È noto che Van Gogh usava riutilizzare le tele per dipingervi nuove opere (in totale almeno un terzo dei suoi quadri), e da tempo le scansioni ai raggi X hanno rivelato tracce dei dipinti nascosti. Finora però, le tecniche utilizzate non sono state in grado di restituire con chiarezza i particolari delle tele “riciclate”.

Per riportare alla luce i dettagli, nonché gran parte dei colori utilizzati in origine da Van Gogh, i ricercatori, insieme agli esperti del Deutsches Elektronen-Synchrotron (Desy) di Amburgo e della TU Delft, hanno scelto di adottare una tecnica diversa: il quadro è stato sottoposto a una radiazione di sincrotrone in una stretta banda dei raggi X, ed è stata misurata la fluorescenza emessa dai vari strati della tela. Tale misura è specifica per ciascun elemento chimico, e ogni tipo di atomo e ogni singolo pigmento può essere isolato. È stato possibile così ricostruire una ‘mappa’ delle diverse zone cromatiche in base alla presenza dei metalli. In alcune aree sono ben visibili le caratteristiche pennellate dell’artista, ed è possibile osservare chiaramente occhi, naso e bocca. La scansione ha registrato una predominanza di piombo (base del grigio), zinco (base del bianco) e mercurio (base del rosso). Non è escluso però, riportano gli autori, che siano stati utilizzati anche altri colori non rilevati dallo scanner. Rispetto alle altre tecniche, questa presenta il vantaggio di una minore distorsione dovuta allo strato superficiale del dipinto. Inoltre, la velocità della misurazione è elevata, il che permette di analizzare una vasta area in breve tempo. Così, in due giorni, i ricercatori hanno scansionato il ritratto di 17,5 centimetri di lato.

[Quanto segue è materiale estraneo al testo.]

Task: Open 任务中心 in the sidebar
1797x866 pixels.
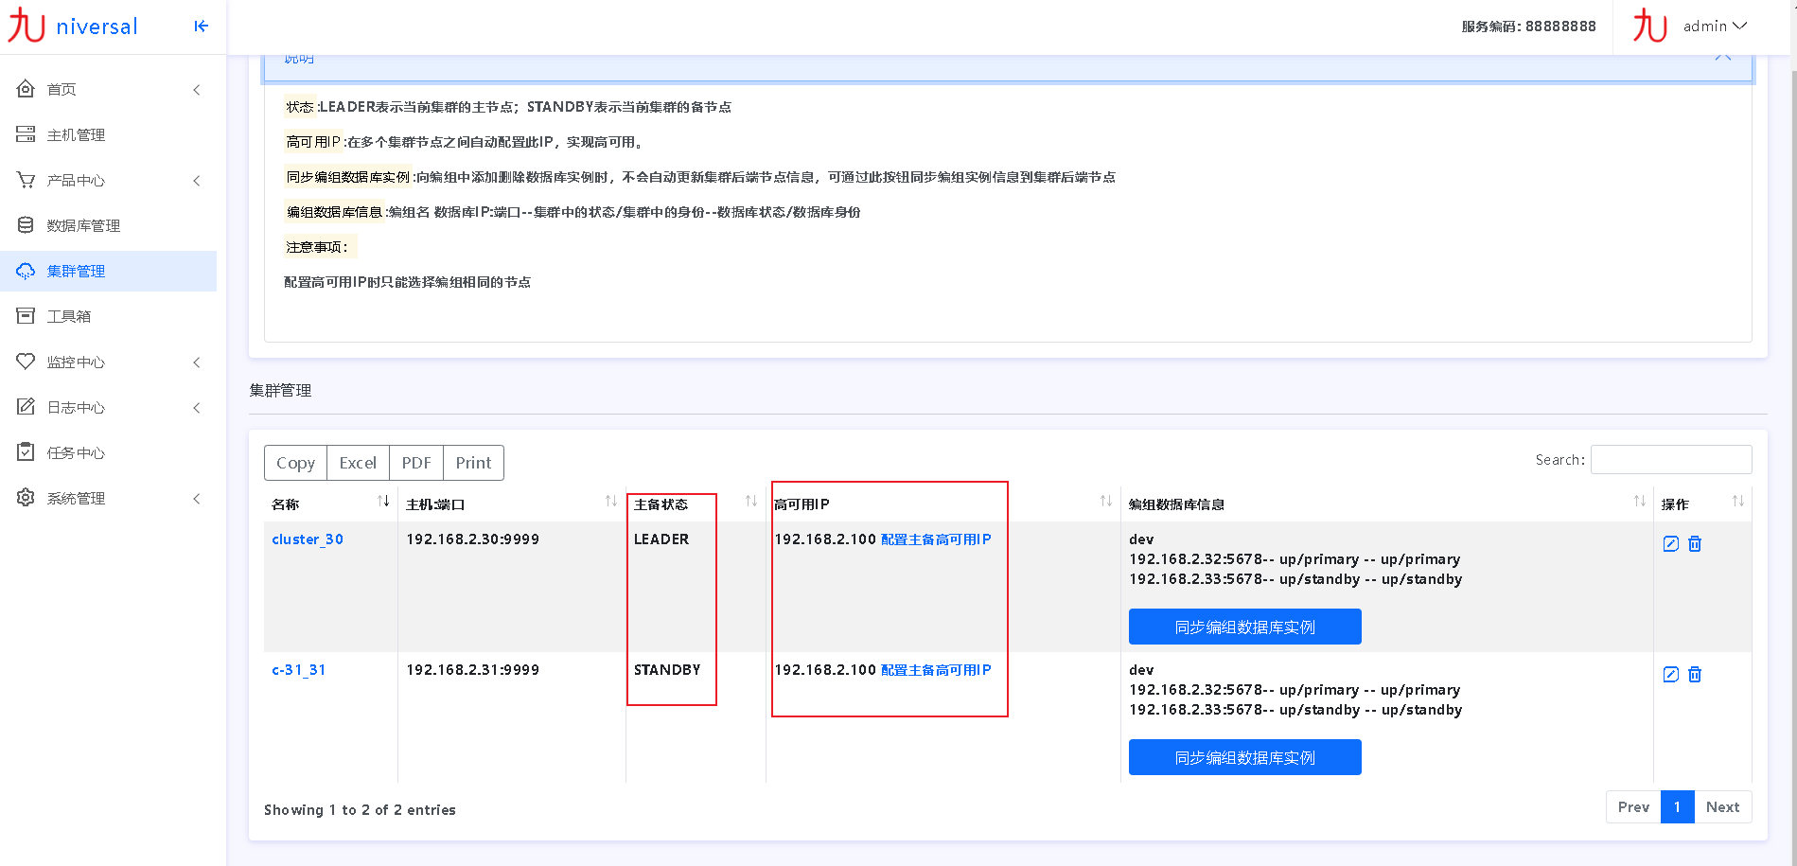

Il quadro, dipinto da Vincent Van Gogh nel 1887, ora custodito al museo Kröller-Müller di Otterlo in Olanda, è stato il primo analizzato con questa metodologia. Sebbene lo stile ricordi quello delle opere più tarde, gli esperti sono d’accordo nel datare il ritratto al suo periodo di sperimentazione. Ora la tecnica verrà applicata agli altri dipinti, per portare alla luce gli altri “doppi” di Van Gogh. (ga.c.)